For the first few years of his Test career, Raval was unable to score his maiden Test century. In his first seven Test matches, he scored five half-centuries but the closest he got to a century in his first season was 88 runs against South Africa. He finished the 2016–17 season with 493 Test runs at an average of 44.81, and he earned a central contract with New Zealand Cricket for the 2017–18 season. A Test century continued to elude him as he scored 84 in a Test match against the West Indies in December 2017.

In February 2018, during a domestic one-day match in New Zealand for Auckland, Raval hit an unusual six off of Canterbury fast bowler Andrew Ellis. He hit the ball directly back to the bowler, and it ricocheted off of his head and over the long-off boundary for six runs. Ellis passed a concussion test and was allowed to continue bowling, and Raval went on to score 149 runs before being dismissed by Ellis. In May 2018, he was one of twenty players to be awarded a new contract for the 2018–19 season by New Zealand Cricket, and in August 2018 he was signed by county cricket club Yorkshire to replace the injured fellow New Zealander Kane Williamson.

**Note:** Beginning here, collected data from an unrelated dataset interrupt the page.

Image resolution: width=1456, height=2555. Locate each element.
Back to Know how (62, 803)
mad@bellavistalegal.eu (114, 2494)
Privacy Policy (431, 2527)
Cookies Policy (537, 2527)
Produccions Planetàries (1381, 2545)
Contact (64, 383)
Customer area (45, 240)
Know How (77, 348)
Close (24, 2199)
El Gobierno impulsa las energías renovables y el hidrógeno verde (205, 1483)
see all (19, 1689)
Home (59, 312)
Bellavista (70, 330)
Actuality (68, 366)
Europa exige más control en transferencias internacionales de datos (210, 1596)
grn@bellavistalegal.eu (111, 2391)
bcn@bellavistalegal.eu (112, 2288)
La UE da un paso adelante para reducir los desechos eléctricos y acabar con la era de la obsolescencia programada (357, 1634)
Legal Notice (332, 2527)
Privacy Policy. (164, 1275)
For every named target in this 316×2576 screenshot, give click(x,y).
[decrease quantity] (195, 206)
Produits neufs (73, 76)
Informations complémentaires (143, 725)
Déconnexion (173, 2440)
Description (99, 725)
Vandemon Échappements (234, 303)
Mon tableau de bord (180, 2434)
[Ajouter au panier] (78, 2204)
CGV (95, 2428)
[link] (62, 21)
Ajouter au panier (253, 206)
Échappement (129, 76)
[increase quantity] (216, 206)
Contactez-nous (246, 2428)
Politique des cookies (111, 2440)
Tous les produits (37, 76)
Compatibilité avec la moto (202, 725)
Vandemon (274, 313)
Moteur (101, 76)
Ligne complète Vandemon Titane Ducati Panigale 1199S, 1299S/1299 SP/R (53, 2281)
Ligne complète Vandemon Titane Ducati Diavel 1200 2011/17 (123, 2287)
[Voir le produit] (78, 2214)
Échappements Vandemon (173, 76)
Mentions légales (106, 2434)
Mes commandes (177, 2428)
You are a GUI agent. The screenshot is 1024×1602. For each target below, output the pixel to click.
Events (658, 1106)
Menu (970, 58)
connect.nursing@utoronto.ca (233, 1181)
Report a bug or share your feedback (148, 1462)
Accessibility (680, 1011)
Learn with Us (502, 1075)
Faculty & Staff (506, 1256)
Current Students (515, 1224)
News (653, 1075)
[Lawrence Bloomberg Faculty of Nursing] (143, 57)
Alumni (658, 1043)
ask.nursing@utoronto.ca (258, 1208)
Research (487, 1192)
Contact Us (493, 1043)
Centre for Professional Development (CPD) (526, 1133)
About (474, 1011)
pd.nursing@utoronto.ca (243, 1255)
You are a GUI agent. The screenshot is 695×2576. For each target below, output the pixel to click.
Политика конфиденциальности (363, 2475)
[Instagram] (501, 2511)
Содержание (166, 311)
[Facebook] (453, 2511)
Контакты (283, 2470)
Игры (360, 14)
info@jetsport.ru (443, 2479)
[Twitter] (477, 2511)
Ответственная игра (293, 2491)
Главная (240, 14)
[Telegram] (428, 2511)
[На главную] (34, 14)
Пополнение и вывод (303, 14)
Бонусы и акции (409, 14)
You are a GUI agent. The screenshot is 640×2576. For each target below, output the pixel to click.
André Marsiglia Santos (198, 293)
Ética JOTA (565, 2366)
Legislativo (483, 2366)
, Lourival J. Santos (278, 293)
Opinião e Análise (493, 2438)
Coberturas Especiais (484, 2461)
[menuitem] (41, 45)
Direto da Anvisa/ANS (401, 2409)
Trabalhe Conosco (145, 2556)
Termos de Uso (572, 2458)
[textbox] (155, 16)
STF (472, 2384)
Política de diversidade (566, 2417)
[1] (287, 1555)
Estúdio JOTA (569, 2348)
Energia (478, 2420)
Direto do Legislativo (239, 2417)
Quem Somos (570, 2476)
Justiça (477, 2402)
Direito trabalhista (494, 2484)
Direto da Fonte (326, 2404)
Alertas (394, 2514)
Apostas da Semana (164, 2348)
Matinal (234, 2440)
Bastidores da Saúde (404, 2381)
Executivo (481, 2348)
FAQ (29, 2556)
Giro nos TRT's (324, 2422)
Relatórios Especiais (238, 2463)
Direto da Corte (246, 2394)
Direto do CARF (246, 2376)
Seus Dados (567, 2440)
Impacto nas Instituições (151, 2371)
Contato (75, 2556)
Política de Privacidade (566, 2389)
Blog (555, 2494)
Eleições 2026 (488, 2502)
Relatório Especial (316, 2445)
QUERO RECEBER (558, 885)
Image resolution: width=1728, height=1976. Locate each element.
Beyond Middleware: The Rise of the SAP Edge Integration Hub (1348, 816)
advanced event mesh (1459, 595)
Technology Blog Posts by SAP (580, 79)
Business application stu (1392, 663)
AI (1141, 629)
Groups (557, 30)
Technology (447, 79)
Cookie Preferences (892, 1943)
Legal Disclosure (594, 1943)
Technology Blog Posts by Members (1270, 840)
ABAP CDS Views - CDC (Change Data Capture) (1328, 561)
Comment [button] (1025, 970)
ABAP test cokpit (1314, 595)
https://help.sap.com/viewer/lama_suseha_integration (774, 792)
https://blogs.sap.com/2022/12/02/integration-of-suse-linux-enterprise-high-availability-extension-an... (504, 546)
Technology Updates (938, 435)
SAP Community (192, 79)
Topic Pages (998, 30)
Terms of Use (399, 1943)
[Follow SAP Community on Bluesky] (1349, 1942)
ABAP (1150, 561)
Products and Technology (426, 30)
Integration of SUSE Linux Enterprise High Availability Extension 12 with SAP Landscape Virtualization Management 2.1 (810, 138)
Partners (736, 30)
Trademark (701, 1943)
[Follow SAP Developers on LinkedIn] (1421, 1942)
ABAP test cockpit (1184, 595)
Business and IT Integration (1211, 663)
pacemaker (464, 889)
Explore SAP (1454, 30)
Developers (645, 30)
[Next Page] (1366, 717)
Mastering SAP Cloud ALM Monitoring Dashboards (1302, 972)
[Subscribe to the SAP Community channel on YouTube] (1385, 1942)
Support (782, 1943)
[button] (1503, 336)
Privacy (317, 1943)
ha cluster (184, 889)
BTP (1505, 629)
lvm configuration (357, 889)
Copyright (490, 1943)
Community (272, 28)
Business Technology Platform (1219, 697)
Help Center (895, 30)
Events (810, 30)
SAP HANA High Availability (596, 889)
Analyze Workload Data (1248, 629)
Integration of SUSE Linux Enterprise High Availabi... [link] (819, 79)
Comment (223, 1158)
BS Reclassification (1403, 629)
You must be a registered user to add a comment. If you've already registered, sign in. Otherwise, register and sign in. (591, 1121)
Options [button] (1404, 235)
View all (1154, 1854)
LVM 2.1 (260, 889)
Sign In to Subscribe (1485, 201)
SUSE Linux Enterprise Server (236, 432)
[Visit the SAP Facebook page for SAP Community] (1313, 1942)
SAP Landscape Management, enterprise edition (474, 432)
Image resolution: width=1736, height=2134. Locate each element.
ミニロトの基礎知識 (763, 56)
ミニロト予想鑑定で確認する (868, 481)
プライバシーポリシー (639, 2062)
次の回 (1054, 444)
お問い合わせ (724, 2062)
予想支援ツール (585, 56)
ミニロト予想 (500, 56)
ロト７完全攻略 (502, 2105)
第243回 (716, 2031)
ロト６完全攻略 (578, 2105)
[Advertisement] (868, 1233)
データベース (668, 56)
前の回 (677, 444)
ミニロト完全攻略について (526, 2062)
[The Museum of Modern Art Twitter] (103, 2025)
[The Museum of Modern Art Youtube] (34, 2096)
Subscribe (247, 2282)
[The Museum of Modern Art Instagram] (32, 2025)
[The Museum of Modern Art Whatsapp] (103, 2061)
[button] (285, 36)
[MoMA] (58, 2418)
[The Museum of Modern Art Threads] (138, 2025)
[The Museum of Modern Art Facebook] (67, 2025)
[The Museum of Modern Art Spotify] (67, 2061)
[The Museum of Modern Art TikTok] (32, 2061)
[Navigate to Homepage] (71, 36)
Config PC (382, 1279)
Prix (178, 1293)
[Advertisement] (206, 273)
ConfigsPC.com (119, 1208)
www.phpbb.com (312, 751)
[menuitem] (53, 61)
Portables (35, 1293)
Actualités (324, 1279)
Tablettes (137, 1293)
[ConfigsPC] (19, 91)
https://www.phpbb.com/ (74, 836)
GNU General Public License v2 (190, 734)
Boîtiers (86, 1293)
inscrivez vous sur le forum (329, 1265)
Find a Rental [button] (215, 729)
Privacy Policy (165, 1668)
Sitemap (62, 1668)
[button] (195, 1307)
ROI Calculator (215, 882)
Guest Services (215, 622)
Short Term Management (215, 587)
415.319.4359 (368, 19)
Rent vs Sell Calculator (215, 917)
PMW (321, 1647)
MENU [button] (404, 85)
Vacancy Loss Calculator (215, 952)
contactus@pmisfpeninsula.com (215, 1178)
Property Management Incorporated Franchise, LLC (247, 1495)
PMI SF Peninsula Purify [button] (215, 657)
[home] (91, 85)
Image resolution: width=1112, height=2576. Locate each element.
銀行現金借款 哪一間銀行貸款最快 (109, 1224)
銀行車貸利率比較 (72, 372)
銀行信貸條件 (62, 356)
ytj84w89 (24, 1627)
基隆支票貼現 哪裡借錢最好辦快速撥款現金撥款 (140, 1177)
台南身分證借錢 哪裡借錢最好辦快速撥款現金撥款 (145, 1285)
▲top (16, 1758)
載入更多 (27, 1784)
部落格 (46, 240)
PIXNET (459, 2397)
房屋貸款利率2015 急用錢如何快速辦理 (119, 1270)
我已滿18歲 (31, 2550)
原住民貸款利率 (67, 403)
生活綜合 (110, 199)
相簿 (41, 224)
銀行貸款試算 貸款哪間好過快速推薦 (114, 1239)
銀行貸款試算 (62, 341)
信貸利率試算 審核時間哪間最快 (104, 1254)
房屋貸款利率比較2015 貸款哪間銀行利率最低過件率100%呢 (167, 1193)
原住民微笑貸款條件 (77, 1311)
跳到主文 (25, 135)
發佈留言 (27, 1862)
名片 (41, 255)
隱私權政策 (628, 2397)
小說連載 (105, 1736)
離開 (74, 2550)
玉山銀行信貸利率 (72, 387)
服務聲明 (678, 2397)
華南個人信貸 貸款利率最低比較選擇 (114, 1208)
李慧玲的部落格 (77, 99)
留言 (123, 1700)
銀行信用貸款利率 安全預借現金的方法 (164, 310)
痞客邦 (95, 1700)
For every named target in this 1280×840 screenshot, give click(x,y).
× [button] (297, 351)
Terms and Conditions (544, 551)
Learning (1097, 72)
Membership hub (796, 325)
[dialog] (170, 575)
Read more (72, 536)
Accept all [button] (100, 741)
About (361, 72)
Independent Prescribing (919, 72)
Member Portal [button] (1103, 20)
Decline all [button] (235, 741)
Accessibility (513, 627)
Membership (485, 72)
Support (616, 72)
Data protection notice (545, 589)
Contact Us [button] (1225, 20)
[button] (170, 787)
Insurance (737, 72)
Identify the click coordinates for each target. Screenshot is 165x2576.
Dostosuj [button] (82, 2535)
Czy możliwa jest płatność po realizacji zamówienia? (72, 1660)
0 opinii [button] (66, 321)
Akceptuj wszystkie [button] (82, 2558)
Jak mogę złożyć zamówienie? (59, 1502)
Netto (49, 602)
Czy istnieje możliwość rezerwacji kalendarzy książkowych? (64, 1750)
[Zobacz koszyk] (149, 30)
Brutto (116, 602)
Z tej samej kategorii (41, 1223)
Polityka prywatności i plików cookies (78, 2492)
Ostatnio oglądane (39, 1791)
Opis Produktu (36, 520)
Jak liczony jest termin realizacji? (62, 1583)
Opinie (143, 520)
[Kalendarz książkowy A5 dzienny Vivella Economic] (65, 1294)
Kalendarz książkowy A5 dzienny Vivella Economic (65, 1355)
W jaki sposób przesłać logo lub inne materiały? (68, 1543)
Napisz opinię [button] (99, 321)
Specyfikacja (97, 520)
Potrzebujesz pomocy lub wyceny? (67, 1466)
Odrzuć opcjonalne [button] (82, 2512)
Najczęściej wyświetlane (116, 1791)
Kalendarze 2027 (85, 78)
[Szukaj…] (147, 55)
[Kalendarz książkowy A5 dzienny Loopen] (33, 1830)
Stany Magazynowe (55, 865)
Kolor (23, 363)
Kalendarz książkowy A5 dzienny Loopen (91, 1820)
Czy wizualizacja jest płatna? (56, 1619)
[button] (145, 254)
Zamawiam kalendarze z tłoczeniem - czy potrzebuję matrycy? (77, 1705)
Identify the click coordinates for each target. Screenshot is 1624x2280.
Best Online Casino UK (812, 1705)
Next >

Raval had a rough patch, and by the end of the year his 2018 batting average dropped as low as 19.90 before he scored his seventh Test half-century against Sri Lanka in the Boxing Day Test Match, again failing to convert it into his maiden Test century but raising his yearly average up to 23.25. In March 2019, Raval finally scored his first century in his 17th Test match, scoring 132 runs against Bangladesh as part of a 254-run opening partnership with Tom Latham after having held the record for the most half-centuries for a New Zealander without passing the milestone. This was the highest first-wicket partnership New Zealand had ever had against Bangladesh and the third-highest against any team.

==Personal life==
Raval married Surabhi on 9 May 2016 in Ahmedabad. They had their honeymoon in Europe, but it was cut short by Raval's inclusion in New Zealand's national squad.